You also need to ask yourself how much car you need. If 70% of your driving is local, do you really need a 3 ton 4-wheel drive pickup truck or full-size SUV to go to the supermarket? I am not telling you to forgo a pickup if you really need it, but do you really need it? I'd love to have a truck. I just can't justify it.

Home heating and cooling (HVAC) is another area where we can reduce our carbon footprint. Massachusetts is now providing incentives to shift home HVAC systems from oil or gas to electric air-source heat pumps.

A heat pump is an electrically-powered system which transfers heat energy from outdoors to indoors for heating and vice versa for cooling. Heat pumps are more efficient than air conditioners, gas or oil-fired heating systems.

A question I get asked is why make your car and home electric if the electricity comes from fossil-fuel power plants. Won’t that just transfer the same carbon production from one place to another? Good question.

The answer is no. We already know that gasoline-powered cars convert 35% or less of the gasoline’s energy to power the vehicle. An oil burner is at best, about 80% efficient. A heat pump’s efficiency is 175 to 300% in comparison. So even if a power plant’s energy-conversion efficiency is 40%, the overall result of converting to electric is a large net removal of greenhouse gas emissions to the atmosphere. Consider also that the amount of energy generated from wind and solar is steadily increasing, at both grid and individual scale.

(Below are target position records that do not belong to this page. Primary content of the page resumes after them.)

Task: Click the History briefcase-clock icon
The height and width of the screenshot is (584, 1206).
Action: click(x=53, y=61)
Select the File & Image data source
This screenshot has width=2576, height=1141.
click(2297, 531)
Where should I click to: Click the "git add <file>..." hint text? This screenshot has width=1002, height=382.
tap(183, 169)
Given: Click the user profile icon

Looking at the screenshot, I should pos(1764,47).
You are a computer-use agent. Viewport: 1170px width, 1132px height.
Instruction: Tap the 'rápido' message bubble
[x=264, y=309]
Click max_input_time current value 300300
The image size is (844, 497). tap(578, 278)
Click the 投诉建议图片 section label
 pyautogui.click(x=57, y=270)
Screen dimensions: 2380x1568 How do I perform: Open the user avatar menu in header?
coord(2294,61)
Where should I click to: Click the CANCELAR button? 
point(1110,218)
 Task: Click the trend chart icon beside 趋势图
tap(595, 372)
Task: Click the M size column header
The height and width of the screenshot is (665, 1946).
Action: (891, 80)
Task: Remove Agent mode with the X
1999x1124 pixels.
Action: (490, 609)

Finally, if you cannot afford to do anything else, the best alternative energy is the energy you don’t use. Insulation, LED light bulbs, weatherizing - all these and more are pretty cheap and they make a difference. Not to mention saving you money. The MassSave program also subsidizes these simple measures.

So, if you want to do something about our climate emergency, you can. The alternatives exist. It’s a matter of choice.